Mendelssohn himself, however, remained dissatisfied with the symphony. He completed revisions to the work, particularly the last 3 movements, in July 1834. However, he never published the symphony during his lifetime. The symphony was published in 1851, in the original version given at the May 1833 premiere. The scholar John Cooper has investigated in detail the history of Mendelssohn's revisions to the symphony. Christopher Hogwood has edited a critical edition, published by Bärenreiter, of the symphony that includes the original standard version and Mendelssohn's revisions to the last 3 movements.
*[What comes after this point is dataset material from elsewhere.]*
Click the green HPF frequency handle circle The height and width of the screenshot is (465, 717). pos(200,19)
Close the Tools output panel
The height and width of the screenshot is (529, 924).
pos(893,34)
The published 1851 version is the standard edition performed generally by symphony orchestras. The revised version received its first commercial recording from Sir John Eliot Gardiner and the Vienna Philharmonic Orchestra in 1999, and has received occasional live performances. Edward Greenfield has commented on Mendelssohn's changes between the two editions, in relation to the reasons for continuing performances of the standard edition:
Surprisingly for so perceptive a composer he undermined the original's freshness, smoothing over melodic lines (as in the Pilgrim's March) and extending linking passages. A fascinating comment on the danger of second thoughts after white-hot inspiration."

==Structure==

The symphony is scored for 2 flutes, 2 oboes, 2 clarinets, 2 bassoons, 2 horns, 2 trumpets, timpani and strings. It is in four movements:

The joyful first movement, in sonata form, is followed by an impression in the subdominant minor, D minor, of a religious procession the composer witnessed in Naples. The third movement is a minuet in which French horns are introduced in the trio, while the final movement (which is in the parallel minor key throughout) incorporates dance figurations from the Roman saltarello and the Neapolitan tarantella. It is among the first large multi-movement works to begin in a major key and end in the tonic minor, another example being Brahms's first piano trio. Being an early romantic work, the symphony features greater use of individual melodies for woodwinds and a broad dynamic range.

Due to the beginning of the piece requiring specific articulation and dynamics while necessitating staying in tempo, many orchestral auditions, particularly for violinists, use an excerpt from the beginning of the 1st movement.

A typical performance lasts about half an hour.